A revisão geral que se pretende aprovar se insere, efetivamente, na definição de interesse local, uma vez que compete a cada esfera da Federação (União, Estados, Distrito Federal e Municípios), através de cada poder constitucional, promover a revisão geral anual de todos os agentes públicos, sempre na mesma data e sem distinção de índices, cabendo, portanto, ao Município de Guaíba adotar tal providência em relação aos seus servidores.

A iniciativa para a deflagração do processo legislativo, por sua vez, está adequada, pois o projeto apresentado trata da reposição inflacionária e da concessão de aumento real aos agentes públicos do Executivo, o que encontra base no art. 61, § 1º, inc. II, “a”, da CF/88, no art. 60, inc. II, alínea “a”, da CE/RS e no art. 119, inc. I, da Lei Orgânica Municipal.

É pacífico que para a concessão de revisão geral anual, no âmbito municipal, a iniciativa é privativa do Prefeito, não cabendo a outro Poder interferir na sua proposição, inclusive no que diz respeito ao índice a ser aplicado.

 2.2 Considerações sobre a “revisão geral anual”

A revisão geral anual é um direito constitucionalmente assegurado a todos os agentes públicos como forma de recompor o valor real de vencimentos e subsídios depreciados ao longo dos doze meses anteriores pelas oscilações inflacionárias. Trata-se não de um aumento remuneratório por espécie, mas sim da restauração das importâncias perdidas em razão dos fenômenos econômicos. Difere, nesse sentido, da expressão “reajuste remuneratório”, que significa, justamente, a concessão de aumentos reais aos vencimentos ou aos subsídios de determinadas categorias de funcionários. Tal distinção é importante porque o tratamento jurídico dispensado a cada um dos institutos é diverso.

A revisão geral, enquanto reposição inflacionária, tem previsão constitucional no artigo 37, inc.

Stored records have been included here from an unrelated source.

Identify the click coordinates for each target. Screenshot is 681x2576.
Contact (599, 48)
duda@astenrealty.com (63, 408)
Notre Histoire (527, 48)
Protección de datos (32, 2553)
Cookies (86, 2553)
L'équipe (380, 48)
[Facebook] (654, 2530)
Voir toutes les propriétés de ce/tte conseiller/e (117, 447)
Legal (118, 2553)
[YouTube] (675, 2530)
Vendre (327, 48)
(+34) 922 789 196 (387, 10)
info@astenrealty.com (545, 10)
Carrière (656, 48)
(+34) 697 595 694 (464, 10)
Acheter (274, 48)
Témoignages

X, da CF/88 e no artigo 33, § 1º, da CE/RS, nos seguintes termos:

Art. 37 (...)

X - a remuneração dos servidores públicos e o subsídio de que trata o § 4º do art. 39 somente poderão ser fixados ou alterados por lei específica, observada a iniciativa privativa em cada caso, assegurada revisão geral anual, sempre na mesma data e sem distinção de índices; (Redação dada pela Emenda Constitucional nº 19, de 1998)

Art. 33 (...)

§ 1º A remuneração dos servidores públicos do Estado e os subsídios dos membros de qualquer dos Poderes, do Tribunal de Contas, do Ministério Público, dos Procuradores, dos Defensores Públicos, dos detentores de mandato eletivo e dos Secretários de Estado, estabelecidos conforme o § 4º do art. 39 da Constituição Federal, somente poderão ser fixados ou alterados por lei específica, observada a iniciativa privativa em cada caso, sendo assegurada através de lei de iniciativa do Poder Executivo a revisão geral anual da remuneração de todos os agentes públicos, civis e militares, ativos, inativos e pensionistas, sempre na mesma data e sem distinção de índices. (Redação dada pela Emenda Constitucional nº 57, de 21/05/08)

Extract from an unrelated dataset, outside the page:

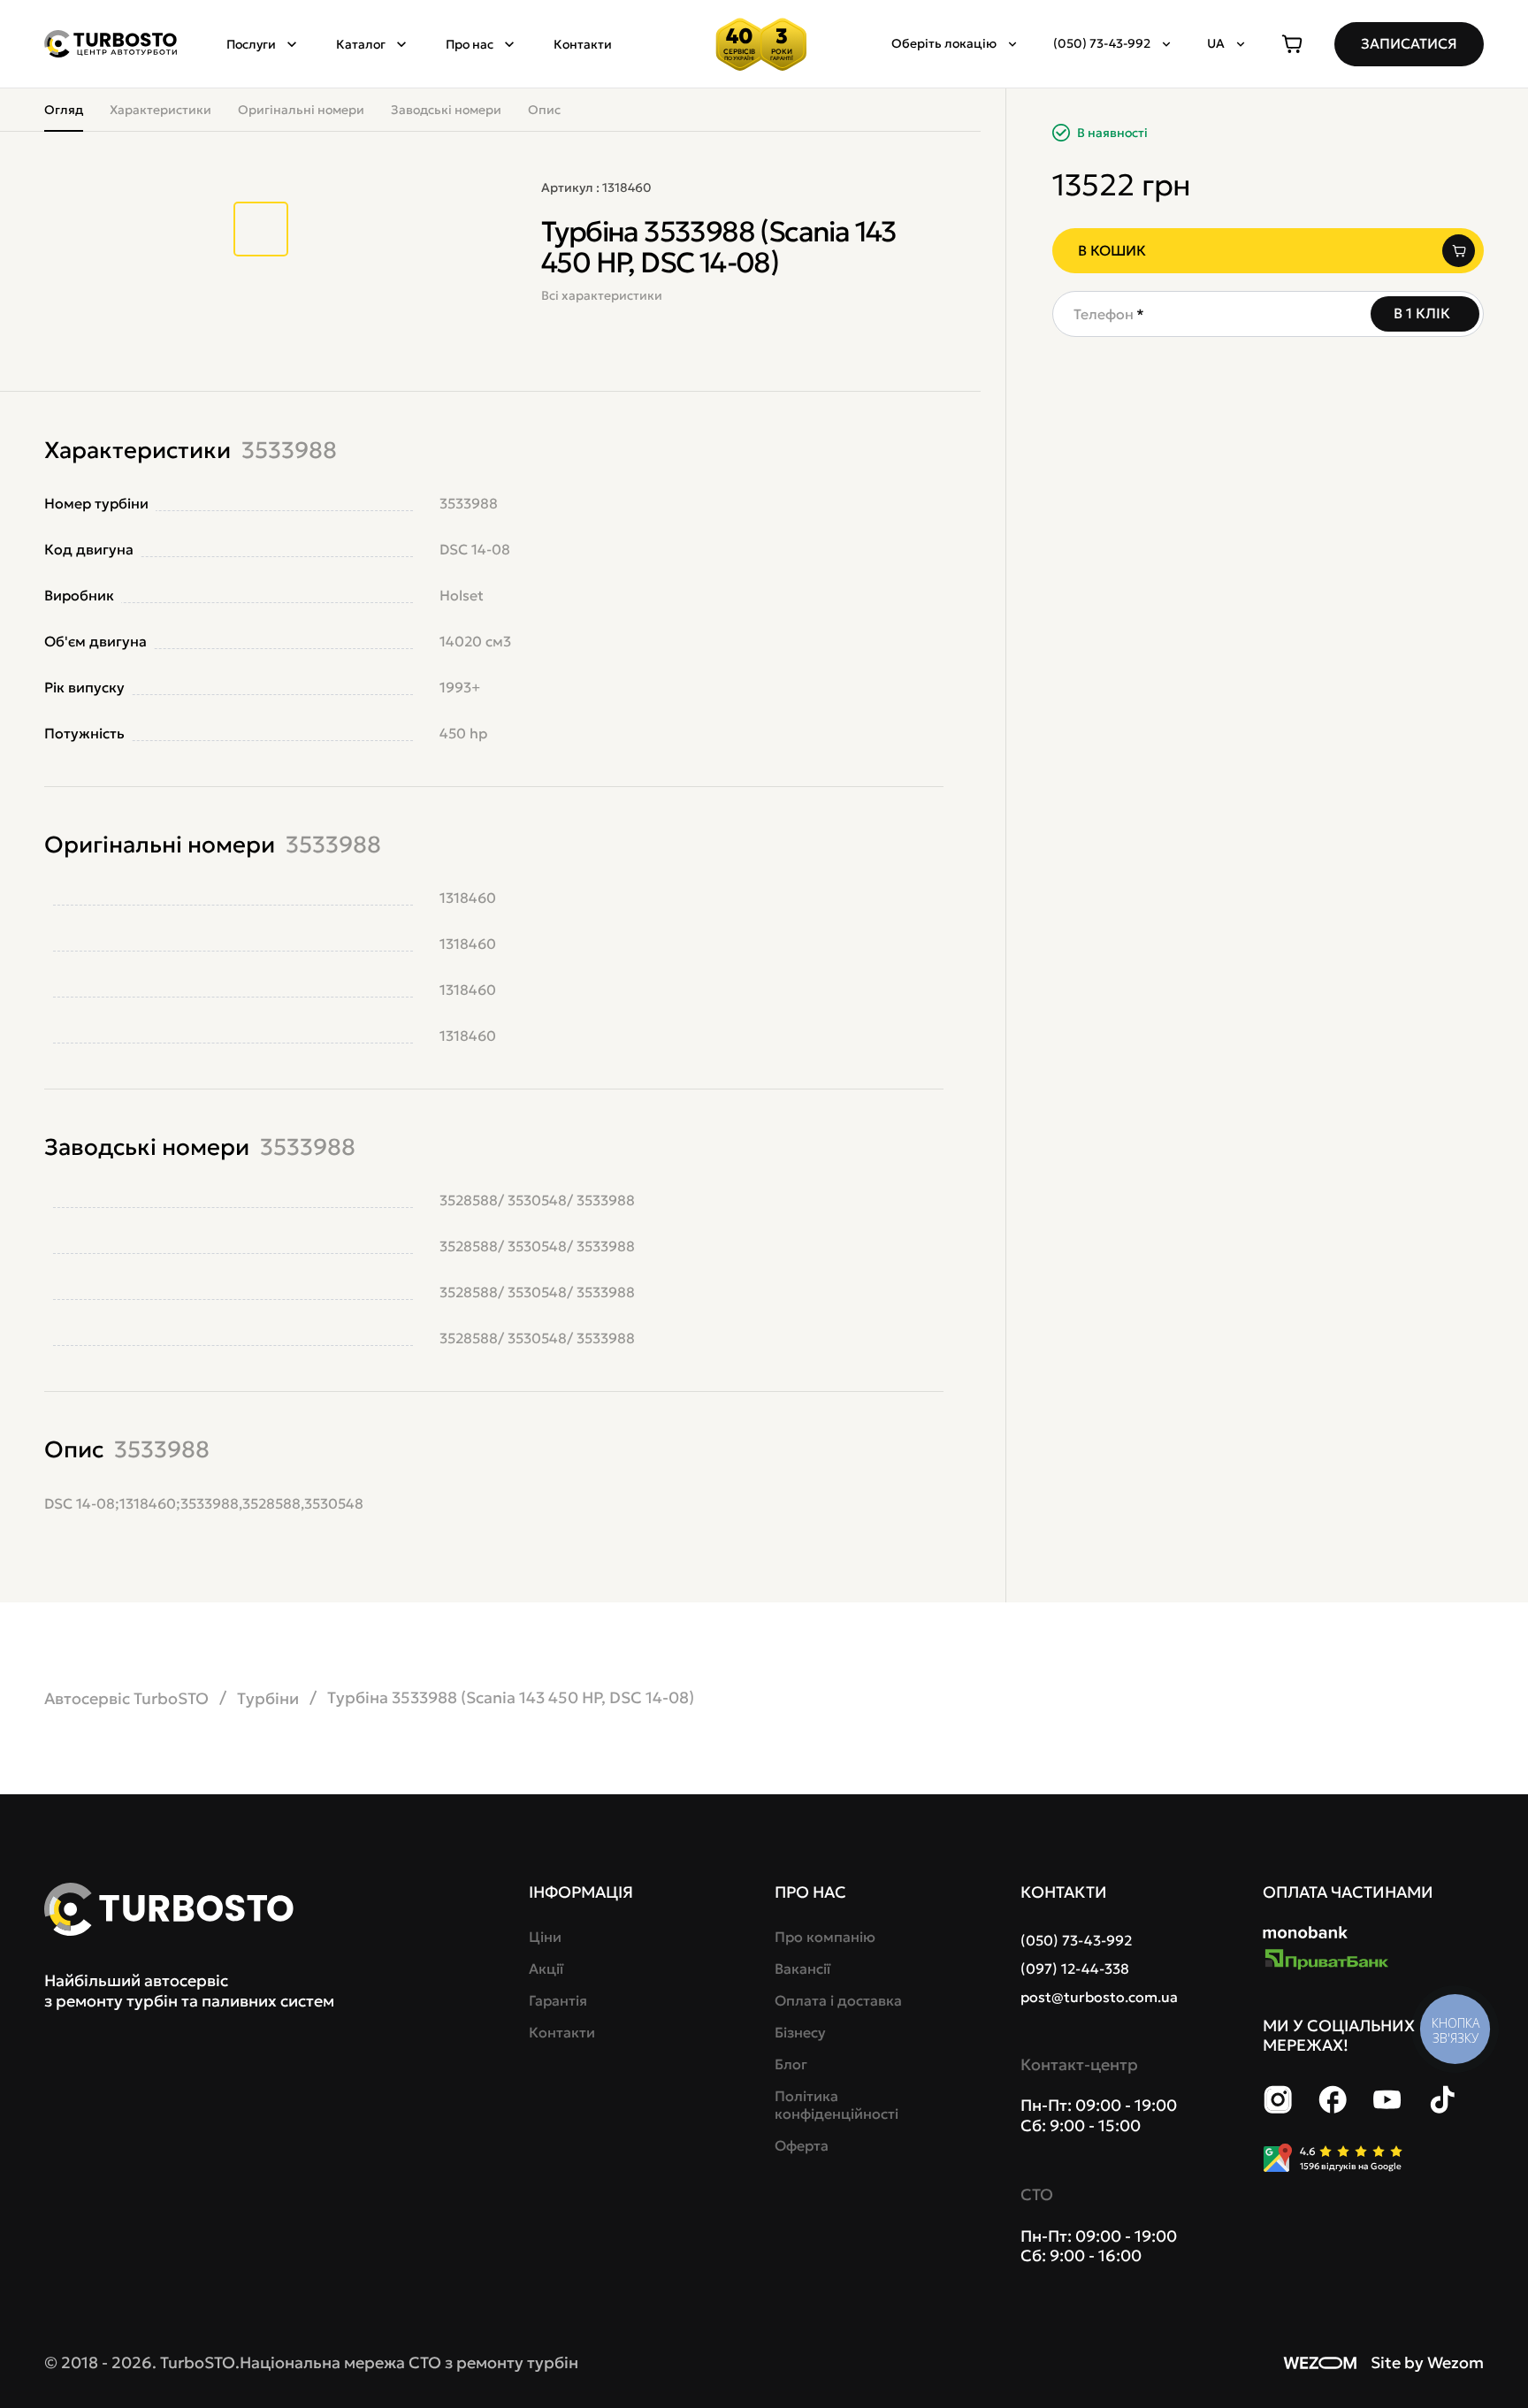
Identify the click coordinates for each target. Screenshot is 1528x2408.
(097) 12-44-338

As expressões “mesma data” e “sem distinção de índices” norteiam, em geral, a reposição inflacionária porque tal fenômeno econômico é geral e atinge todas as pessoas igualmente, sendo contrária ao princípio da isonomia a norma que estabeleça diferença de percentuais de revisão entre as diversas categorias de agentes públicos e/ou políticos. Já no reajuste remuneratório não há qualquer diretriz de igualdade, podendo o gestor conceder acréscimos distintos entre as diferentes classes de servidores.

No caso dos agentes políticos, a revisão geral anual os atinge no mesmo índice fixado para todos os demais agentes, exatamente porque, como se disse, a perda do valor real do subsídio pelas oscilações inflacionárias é fenômeno que atinge todos indistintamente. Todavia, o Chefe do Poder Executivo informa a intenção da não concessão de revisão anual para os agentes políticos daquele Poder.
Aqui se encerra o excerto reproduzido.